PREPARATION ET CARACTERISATION DES SURFACES D’EBULLITION
Géométrie des échantillons d’essai
Le phénomène d’ébullition nucléée est étudié sur des échantillons ayant une base géométrique similaire mais des états de surface différents. Il s’agit de disques de diamètre 80 mm et d’épaisseur 5 mm (Figure 2.1 a). Une géométrie circulaire a été choisie pour des raisons de symétrie et les dimensions sont contraintes par les techniques de réalisation des surfaces. La zone d’étude, comportant les différents états de surface étudiés, est un disque de 25,4 mm situé au centre de l’échantillon sur sa face avant. L’échantillon est chauffé sur sa face arrière par une résistance électrique de même diamètre. Dans les échantillons utilisés habituellement pour l’étude de l’ébullition, les premières bulles apparaissent généralement à la périphérie des échantillons. La présence d’interstices à la jonction de la surface métallique avec le matériau isolant environnant et la faible mouillabilité des fluides avec les isolants utilisés (Téflon, Nylon, colles pour combler les interstices, etc.) constituent des facteurs très favorables à l’apparition des bulles à la périphérie de la zone d’étude. C’est pourquoi, afin éviter la formation de ces bulles parasites, une rainure annulaire a été réalisée en face arrière de l’échantillon dont le diamètre interne correspond au diamètre de la zone d’étude (25,4 mm). La profondeur de cette rainure est de l’ordre de 4,8 mm et sa largeur de 5 mm ou 10 mm en fonction des échantillons. Cette rainure permet de limiter les transferts de chaleur vers la périphérie de l’échantillon et donc l’activation de bulles parasites. Les deux épaisseurs différentes des rainures sont dues aux spécificités des deux bancs d’essais du projet NUCLEI, l’un en conditions cryogéniques et l’autre en conditions ambiantes. L’épaisseur de métal d’environ 0,2 mm séparant la zone d’étude de la périphérie de l’échantillon a été choisie de manière à conserver la résistance mécanique de l’échantillon tout en limitant au maximum les pertes thermiques vers la périphérie et maintenir celle-ci à une température proche de la température de saturation, donc à une surchauffe insuffisante pour générer des bulles. Enfin, chaque échantillon comporte une micro-rainure linéaire (longueur : 25,4 mm, largeur 300 µm et profondeur 500 µm) traversant la zone centrale en face arrière afin d’insérer un thermocouple de type K pour la mesure de température de l’échantillon sous la zone d’études (Figure 2.1 a).

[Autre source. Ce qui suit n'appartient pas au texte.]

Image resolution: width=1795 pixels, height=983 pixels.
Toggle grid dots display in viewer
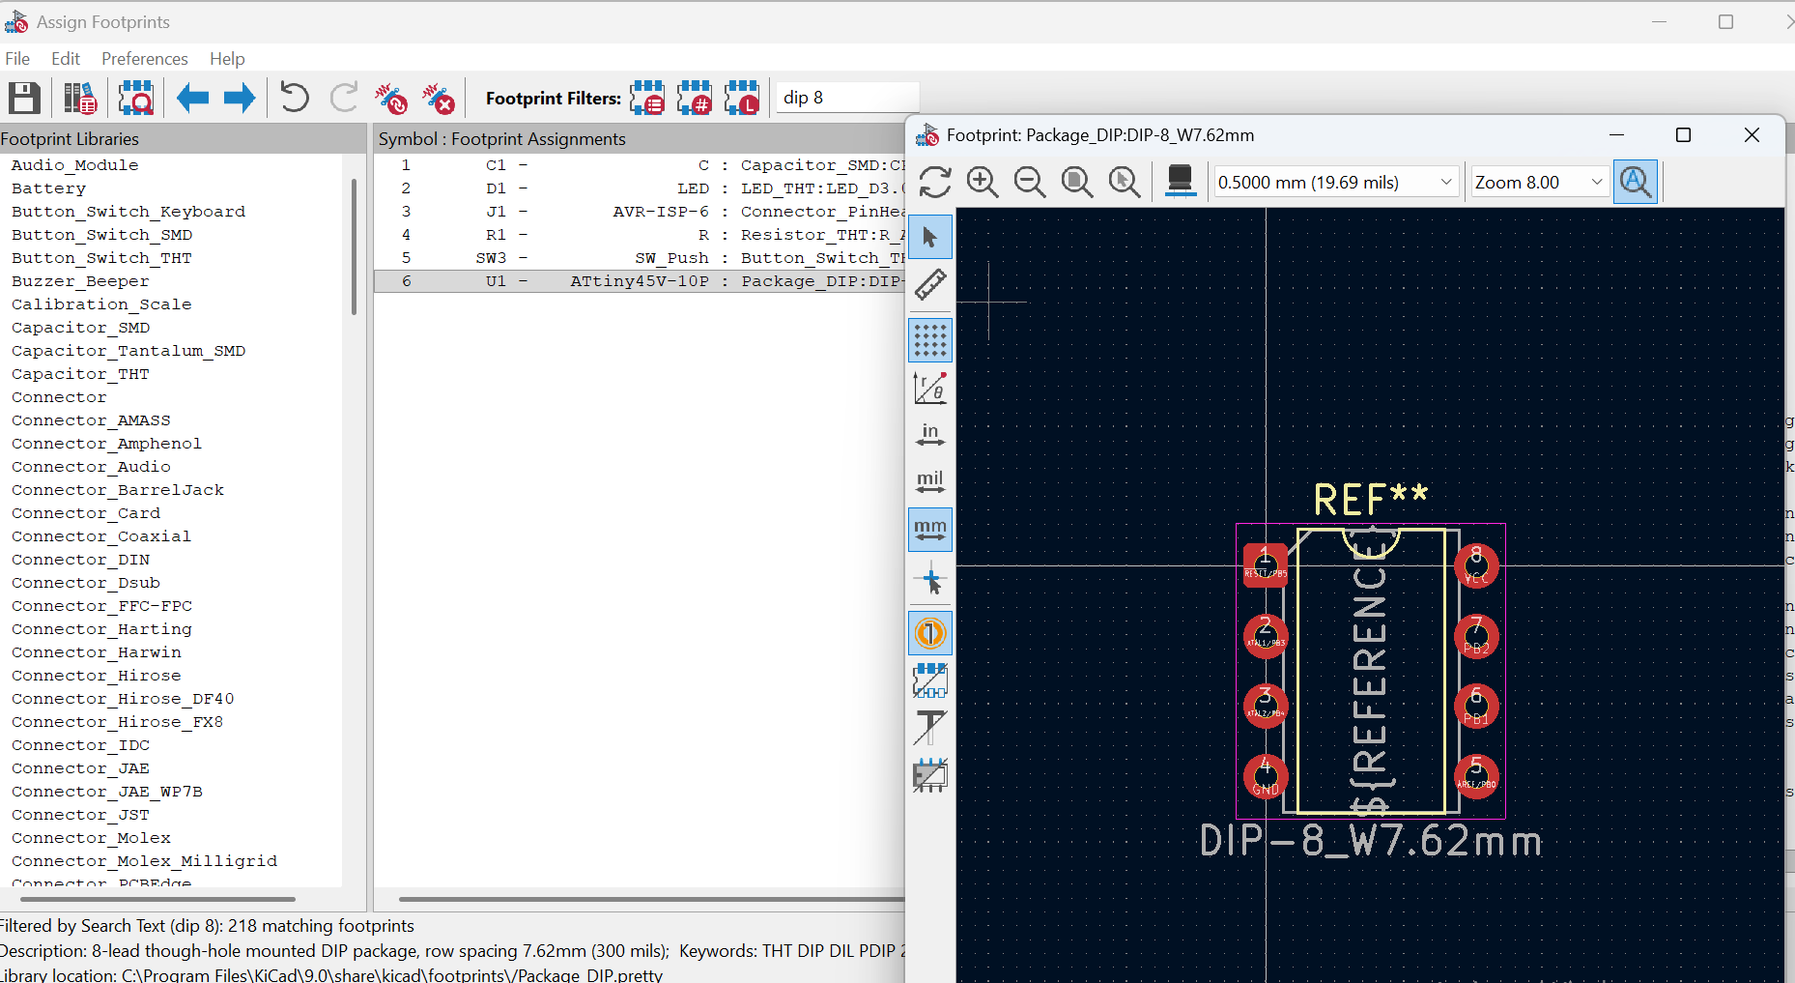[930, 340]
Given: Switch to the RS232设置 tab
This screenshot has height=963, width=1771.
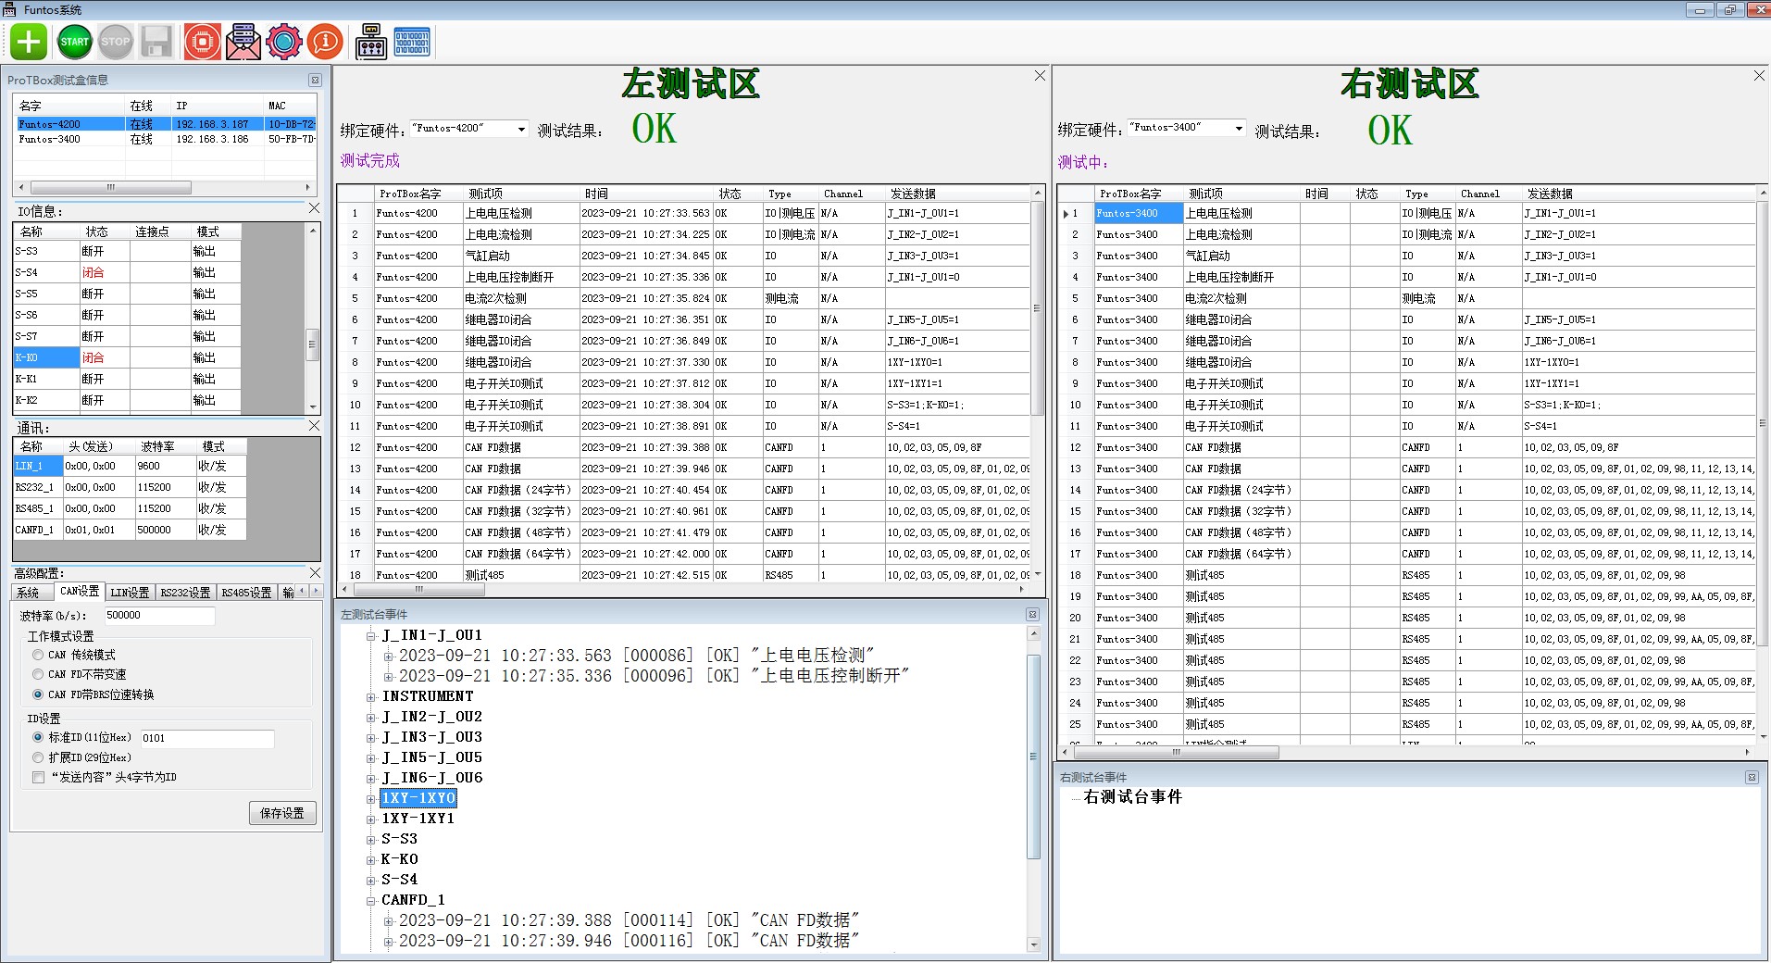Looking at the screenshot, I should [185, 593].
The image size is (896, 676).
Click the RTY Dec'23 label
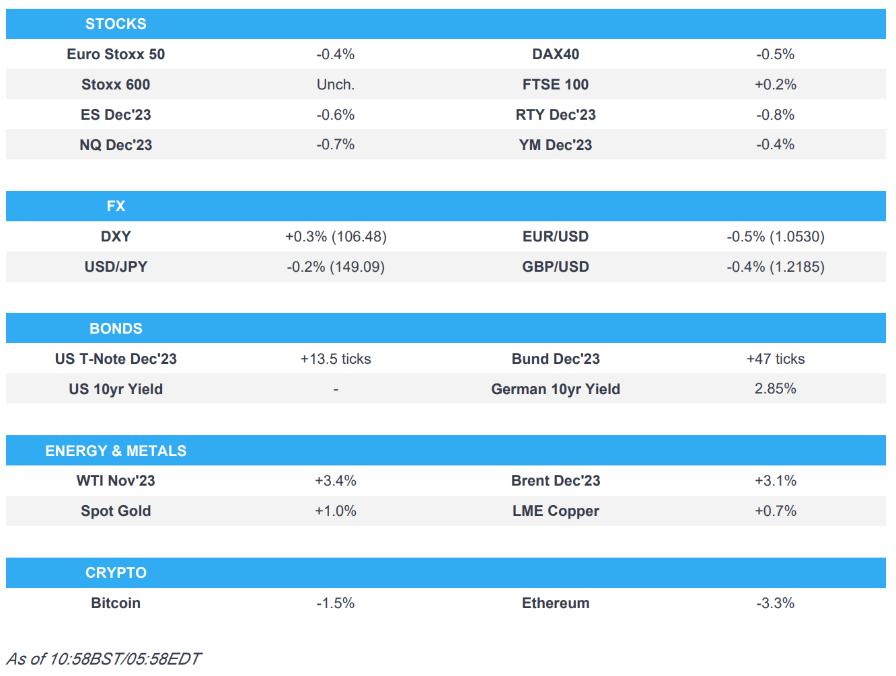click(x=556, y=115)
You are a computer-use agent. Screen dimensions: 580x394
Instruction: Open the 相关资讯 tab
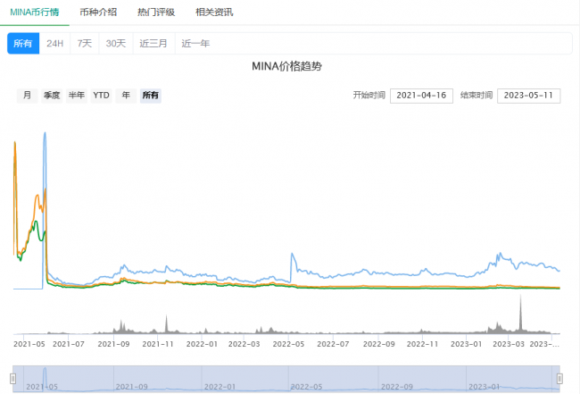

Polissage des échantillons
Afin d’évaluer la répartition de la température à la surface de l’échantillon, un modèle numérique axisymétrique a été développé sous COMSOL Mutiphysics 5. Les conditions aux limites introduites sont conformes aux conditions expérimentales. Sur la face inférieure, un flux thermique est imposé dans la zone centrale (10 W/cm²), la périphérie de la face inférieure étant isolée. Sur la face supérieure, un coefficient d’échange par convection naturelle de 500 W/m²K est imposé sur la périphérie du système et un coefficient d’échange par ébullition de 1500 W/m²K au centre de l’échantillon avec une température de saturation du fluide de 60 °C. Ces valeurs sont estimées à partir de valeurs expérimentales pour des conditions d’ébullition peu développée. La figure 2.1(b) présente le résultat obtenu pour un flux thermique de 10 W/cm². La température de la partie centrale est homogène, elle décroît très rapidement vers la température de saturation du fluide après la rainure en direction de la périphérie de l’échantillon, ce qui permet d’éviter la formation de bulles parasites. La différence de température entre la partie centrale et celle de la partie latérale est d’environ 30 K, ce qui permet d’éviter le phénomène d’ébullition en dehors de la zone centrale de l’échantillon.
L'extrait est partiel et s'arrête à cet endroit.